Nerves play a critical role in both the development and spread of prostate tumors, report researchers at Albert Einstein College of Medicine of Yeshiva University, Bronx, NY.
Study authors say their findings, using both a mouse model and human prostate tissue, may lead to new ways to predict the aggressiveness of prostate cancer and to novel therapies for preventing and treating the disease. The study was published online last week in Science (July 12, 2013).
In earlier research, Paul Frenette, MD, and colleagues had discovered that the sympathetic nervous system regulates hematopoeitic stem cell niches-the sites in bone marrow where red blood cells are formed. Dr. Frenette is the lead author of the current study.
"Since there might be similarities between the hematopoeitic stem cell niche and the stem cell niches found in cancer, we thought that sympathetic nerves might also have a role in tumor development," Dr. Frenette said. "It turns out that in prostate cancer, not only are sympathetic nerves involved, but so too are parasympathetic nerves."
Dr. Frenette’s team discovered the role of nerves in prostate cancer by first injecting human prostate cancer cells into mice and then systematically disabling various parts of the sympathetic and parasympathetic nervous system and observing how the cells fared. A control group of mice were administered the cancer cells but underwent no further interventions.

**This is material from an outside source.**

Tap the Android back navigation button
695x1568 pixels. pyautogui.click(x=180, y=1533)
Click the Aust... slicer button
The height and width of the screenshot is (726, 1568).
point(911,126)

The study found that the autonomic nervous system's two branches have complementary functions in the development and spread of prostate cancer. More specifically, the researchers found that the SNS promotes tumor growth by producing norepinephrine, which then binds to and stimulates two types of adrenergic receptors (beta-2 and beta-3) on the surface of the stromal cells in the tumor.
"This is consistent with recent epidemiological studies showing that the use of beta-blockers, which lower blood pressure by blocking beta-adrenergic receptors, is associated with improved survival of prostate cancer patients," said Dr. Frenette.
As for the PNS's role in cancer progression, it makes tumor cells invade other tissues and metastasize when its nerve fibers release acetylcholine, which activates a signaling pathway in stromal cells of the tumor microenvironment.
"Our findings raise the tantalizing possibility that drugs targeting both branches of the autonomic nervous system may be useful therapies for prostate cancer," Dr. Frenette added.
To see whether their findings were relevant to human cancer, the researchers analyzed nerve fiber densities in prostate tissue specimens taken from 43 patients with prostate cancer who had not undergone any treatment. Patients who turned out to have aggressive prostate cancers had a higher density of nerve fibers within tumors and in normal prostate tissue surrounding their tumors compared with patients who had less aggressive tumors.
Albert Einstein College of Medicine has a pending U.S. patent application relating to the use of adrenergic and muscarinic receptors antagonists for cancer therapy, which is currently available for licensing.